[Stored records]

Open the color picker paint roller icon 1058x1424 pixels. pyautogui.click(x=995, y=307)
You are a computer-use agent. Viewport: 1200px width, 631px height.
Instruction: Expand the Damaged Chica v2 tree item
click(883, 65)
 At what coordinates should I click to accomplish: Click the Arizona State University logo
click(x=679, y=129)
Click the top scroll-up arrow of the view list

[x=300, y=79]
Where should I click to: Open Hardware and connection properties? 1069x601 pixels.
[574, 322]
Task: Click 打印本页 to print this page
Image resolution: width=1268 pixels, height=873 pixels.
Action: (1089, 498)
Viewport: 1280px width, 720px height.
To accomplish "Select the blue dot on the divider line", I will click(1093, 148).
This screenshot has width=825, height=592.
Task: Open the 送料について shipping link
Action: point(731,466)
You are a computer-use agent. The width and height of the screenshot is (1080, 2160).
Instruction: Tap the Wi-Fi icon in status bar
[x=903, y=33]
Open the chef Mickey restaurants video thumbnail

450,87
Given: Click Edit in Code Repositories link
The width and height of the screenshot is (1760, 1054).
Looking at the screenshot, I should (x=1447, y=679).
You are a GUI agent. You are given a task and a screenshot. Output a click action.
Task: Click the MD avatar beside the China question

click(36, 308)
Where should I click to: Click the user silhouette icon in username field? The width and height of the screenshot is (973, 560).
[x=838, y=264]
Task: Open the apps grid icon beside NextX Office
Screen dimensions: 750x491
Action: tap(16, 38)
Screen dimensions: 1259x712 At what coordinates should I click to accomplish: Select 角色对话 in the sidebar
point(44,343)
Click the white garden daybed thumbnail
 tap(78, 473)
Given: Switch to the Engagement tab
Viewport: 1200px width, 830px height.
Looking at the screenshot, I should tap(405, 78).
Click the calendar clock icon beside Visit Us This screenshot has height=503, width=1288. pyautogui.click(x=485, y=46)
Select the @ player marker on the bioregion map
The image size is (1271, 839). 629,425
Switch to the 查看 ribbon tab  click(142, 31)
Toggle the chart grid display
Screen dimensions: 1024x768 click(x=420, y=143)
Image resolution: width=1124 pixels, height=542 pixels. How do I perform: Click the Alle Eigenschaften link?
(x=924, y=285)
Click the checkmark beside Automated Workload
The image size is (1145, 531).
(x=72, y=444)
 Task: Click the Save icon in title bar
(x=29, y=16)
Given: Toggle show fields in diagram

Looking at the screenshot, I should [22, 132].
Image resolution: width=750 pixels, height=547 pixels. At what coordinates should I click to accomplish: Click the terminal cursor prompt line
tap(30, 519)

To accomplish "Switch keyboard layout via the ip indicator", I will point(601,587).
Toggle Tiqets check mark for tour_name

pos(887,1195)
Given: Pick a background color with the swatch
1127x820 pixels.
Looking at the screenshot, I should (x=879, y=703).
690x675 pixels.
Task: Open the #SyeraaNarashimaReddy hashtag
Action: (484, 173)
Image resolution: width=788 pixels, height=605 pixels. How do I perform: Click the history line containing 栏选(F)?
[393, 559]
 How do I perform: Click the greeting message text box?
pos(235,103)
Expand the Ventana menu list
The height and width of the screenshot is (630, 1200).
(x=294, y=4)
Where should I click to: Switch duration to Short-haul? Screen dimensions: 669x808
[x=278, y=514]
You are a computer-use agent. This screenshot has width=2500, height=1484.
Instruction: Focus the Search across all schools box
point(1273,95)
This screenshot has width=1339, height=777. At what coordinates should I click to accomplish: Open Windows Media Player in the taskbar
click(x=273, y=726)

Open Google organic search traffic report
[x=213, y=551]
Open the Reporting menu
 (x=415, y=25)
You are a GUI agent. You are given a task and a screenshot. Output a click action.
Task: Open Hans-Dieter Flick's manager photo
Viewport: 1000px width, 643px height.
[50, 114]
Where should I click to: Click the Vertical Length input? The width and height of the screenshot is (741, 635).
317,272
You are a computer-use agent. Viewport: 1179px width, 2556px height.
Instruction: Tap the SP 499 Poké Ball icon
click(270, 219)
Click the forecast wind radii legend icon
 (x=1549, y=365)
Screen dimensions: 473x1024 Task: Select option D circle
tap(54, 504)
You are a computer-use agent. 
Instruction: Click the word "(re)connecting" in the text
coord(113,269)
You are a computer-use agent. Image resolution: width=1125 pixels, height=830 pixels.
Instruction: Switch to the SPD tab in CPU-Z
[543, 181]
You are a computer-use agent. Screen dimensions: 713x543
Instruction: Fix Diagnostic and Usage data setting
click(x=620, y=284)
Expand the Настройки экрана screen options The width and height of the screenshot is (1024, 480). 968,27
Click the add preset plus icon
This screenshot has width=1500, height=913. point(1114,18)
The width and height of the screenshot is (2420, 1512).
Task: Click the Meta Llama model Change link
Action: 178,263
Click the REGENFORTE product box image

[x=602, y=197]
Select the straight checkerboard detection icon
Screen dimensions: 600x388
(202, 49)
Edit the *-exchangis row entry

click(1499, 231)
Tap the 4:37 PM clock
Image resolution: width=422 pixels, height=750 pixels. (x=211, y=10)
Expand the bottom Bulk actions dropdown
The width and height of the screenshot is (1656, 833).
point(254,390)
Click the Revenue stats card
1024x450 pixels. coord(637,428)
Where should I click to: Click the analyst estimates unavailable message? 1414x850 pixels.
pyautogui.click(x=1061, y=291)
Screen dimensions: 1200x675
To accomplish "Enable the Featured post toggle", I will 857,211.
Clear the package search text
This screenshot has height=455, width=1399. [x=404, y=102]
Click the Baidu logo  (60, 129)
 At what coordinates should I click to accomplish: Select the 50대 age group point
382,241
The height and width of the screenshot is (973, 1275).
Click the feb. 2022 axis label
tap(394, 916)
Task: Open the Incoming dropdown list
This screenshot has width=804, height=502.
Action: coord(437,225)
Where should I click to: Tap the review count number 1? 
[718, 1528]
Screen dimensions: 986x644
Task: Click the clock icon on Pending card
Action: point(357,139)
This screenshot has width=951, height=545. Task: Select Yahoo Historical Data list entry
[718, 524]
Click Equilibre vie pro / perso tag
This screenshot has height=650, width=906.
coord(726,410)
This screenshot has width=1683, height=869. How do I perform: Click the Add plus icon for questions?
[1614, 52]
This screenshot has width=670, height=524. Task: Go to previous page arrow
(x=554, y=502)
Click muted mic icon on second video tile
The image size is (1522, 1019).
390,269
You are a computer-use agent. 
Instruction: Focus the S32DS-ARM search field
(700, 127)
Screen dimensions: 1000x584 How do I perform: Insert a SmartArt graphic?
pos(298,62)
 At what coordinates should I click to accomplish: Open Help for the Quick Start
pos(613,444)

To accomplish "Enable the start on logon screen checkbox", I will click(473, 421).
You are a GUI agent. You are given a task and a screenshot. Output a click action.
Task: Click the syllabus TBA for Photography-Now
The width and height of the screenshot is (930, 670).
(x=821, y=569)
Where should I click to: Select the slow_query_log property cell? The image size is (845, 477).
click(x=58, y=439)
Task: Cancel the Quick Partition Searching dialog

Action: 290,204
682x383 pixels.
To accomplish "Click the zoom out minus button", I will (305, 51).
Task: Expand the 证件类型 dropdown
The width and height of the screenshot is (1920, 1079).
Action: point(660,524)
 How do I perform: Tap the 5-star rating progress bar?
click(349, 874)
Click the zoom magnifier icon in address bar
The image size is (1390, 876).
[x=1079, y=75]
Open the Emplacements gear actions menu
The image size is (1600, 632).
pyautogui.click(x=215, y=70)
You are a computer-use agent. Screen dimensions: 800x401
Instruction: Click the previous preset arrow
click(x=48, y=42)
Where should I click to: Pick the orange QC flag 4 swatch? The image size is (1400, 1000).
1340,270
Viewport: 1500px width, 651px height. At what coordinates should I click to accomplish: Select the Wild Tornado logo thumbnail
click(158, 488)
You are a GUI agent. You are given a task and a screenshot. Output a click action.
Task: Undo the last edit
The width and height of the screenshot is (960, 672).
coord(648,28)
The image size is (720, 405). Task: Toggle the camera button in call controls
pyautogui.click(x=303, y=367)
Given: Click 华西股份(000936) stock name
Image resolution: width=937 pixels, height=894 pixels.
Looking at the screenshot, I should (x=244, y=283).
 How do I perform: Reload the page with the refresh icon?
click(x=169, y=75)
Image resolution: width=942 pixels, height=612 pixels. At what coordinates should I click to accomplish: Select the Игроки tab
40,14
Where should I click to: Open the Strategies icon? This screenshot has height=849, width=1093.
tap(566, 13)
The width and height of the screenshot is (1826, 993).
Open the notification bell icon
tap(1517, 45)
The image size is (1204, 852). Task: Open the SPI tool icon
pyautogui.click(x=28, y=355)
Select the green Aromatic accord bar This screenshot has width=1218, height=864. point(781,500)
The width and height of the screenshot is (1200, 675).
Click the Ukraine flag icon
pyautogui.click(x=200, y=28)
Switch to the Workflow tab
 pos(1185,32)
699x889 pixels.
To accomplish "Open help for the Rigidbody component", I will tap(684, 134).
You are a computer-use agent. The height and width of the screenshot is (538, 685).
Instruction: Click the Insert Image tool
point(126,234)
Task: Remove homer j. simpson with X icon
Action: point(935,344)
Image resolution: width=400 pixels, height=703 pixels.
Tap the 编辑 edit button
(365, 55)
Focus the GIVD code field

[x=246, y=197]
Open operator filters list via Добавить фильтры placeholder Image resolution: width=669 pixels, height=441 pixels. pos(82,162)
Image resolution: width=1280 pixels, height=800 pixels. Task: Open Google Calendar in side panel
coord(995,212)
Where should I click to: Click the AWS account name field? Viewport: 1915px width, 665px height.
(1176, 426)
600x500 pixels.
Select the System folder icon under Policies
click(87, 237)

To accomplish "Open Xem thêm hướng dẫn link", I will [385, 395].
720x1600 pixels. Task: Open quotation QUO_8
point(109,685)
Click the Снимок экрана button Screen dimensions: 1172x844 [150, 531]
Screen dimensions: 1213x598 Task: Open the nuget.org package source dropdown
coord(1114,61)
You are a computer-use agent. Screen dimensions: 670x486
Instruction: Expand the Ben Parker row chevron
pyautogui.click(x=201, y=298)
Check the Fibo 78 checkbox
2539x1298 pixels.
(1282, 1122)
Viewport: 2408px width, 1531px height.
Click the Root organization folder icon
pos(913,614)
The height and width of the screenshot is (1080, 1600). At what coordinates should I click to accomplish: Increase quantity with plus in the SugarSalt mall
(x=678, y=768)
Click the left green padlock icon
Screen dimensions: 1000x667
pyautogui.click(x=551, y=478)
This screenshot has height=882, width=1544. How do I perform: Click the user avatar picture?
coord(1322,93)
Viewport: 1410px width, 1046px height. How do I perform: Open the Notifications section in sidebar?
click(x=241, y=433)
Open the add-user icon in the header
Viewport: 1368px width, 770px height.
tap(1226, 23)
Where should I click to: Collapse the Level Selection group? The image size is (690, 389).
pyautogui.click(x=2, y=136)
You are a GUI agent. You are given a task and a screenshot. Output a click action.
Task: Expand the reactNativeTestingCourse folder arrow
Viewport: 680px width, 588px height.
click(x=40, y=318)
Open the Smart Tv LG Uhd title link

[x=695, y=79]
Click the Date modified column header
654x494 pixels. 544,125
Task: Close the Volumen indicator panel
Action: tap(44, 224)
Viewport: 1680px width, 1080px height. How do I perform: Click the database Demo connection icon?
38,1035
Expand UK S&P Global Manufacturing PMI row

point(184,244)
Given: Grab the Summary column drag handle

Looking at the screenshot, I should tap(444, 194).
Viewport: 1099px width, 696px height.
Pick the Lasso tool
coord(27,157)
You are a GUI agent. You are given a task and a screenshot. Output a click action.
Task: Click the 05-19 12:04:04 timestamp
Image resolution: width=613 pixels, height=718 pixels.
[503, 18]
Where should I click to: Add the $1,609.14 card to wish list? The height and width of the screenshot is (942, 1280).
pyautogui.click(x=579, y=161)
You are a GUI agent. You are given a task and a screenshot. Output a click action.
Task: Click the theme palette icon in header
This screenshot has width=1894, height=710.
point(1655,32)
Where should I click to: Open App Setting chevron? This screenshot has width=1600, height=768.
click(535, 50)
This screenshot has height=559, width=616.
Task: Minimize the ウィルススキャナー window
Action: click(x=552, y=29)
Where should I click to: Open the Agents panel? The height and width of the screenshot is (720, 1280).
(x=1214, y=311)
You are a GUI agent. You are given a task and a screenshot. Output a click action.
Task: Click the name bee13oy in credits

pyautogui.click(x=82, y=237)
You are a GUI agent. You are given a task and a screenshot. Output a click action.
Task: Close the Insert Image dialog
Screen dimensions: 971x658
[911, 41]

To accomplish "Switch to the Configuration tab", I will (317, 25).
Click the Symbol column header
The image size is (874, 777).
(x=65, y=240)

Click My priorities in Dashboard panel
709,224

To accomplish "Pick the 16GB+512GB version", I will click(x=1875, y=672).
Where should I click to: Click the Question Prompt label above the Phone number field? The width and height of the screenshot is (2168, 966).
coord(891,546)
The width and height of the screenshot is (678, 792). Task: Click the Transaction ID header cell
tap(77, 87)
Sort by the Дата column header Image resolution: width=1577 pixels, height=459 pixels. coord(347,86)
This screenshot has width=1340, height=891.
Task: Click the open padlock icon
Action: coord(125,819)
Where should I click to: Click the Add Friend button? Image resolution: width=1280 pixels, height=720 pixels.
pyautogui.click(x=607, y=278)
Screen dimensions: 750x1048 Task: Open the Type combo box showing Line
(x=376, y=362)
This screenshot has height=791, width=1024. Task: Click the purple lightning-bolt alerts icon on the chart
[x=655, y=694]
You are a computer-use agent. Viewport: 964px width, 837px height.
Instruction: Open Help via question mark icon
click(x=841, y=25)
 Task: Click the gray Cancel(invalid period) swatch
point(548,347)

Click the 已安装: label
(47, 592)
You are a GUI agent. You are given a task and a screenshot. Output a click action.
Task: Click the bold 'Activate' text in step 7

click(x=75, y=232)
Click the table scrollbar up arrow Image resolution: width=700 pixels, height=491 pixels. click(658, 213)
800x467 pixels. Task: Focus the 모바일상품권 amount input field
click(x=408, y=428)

▸ **WORK ITEM**:
Look above for the line with "699x889 pixels." and the line with "Click the Снимок". Retype those two lines and every line between them exactly, adding nothing.

▸ **SOLUTION FOR THIS TASK**:
699x889 pixels.
To accomplish "Open help for the Rigidbody component", I will tap(684, 134).
You are a computer-use agent. The height and width of the screenshot is (538, 685).
Instruction: Click the Insert Image tool
point(126,234)
Task: Remove homer j. simpson with X icon
Action: point(935,344)
Image resolution: width=400 pixels, height=703 pixels.
Tap the 编辑 edit button
(365, 55)
Focus the GIVD code field

[x=246, y=197]
Open operator filters list via Добавить фильтры placeholder Image resolution: width=669 pixels, height=441 pixels. pos(82,162)
Image resolution: width=1280 pixels, height=800 pixels. Task: Open Google Calendar in side panel
coord(995,212)
Where should I click to: Click the AWS account name field? Viewport: 1915px width, 665px height.
(1176, 426)
600x500 pixels.
Select the System folder icon under Policies
click(87, 237)

To accomplish "Open Xem thêm hướng dẫn link", I will [385, 395].
720x1600 pixels. Task: Open quotation QUO_8
point(109,685)
Click the Снимок экрана button Screen dimensions: 1172x844 [150, 531]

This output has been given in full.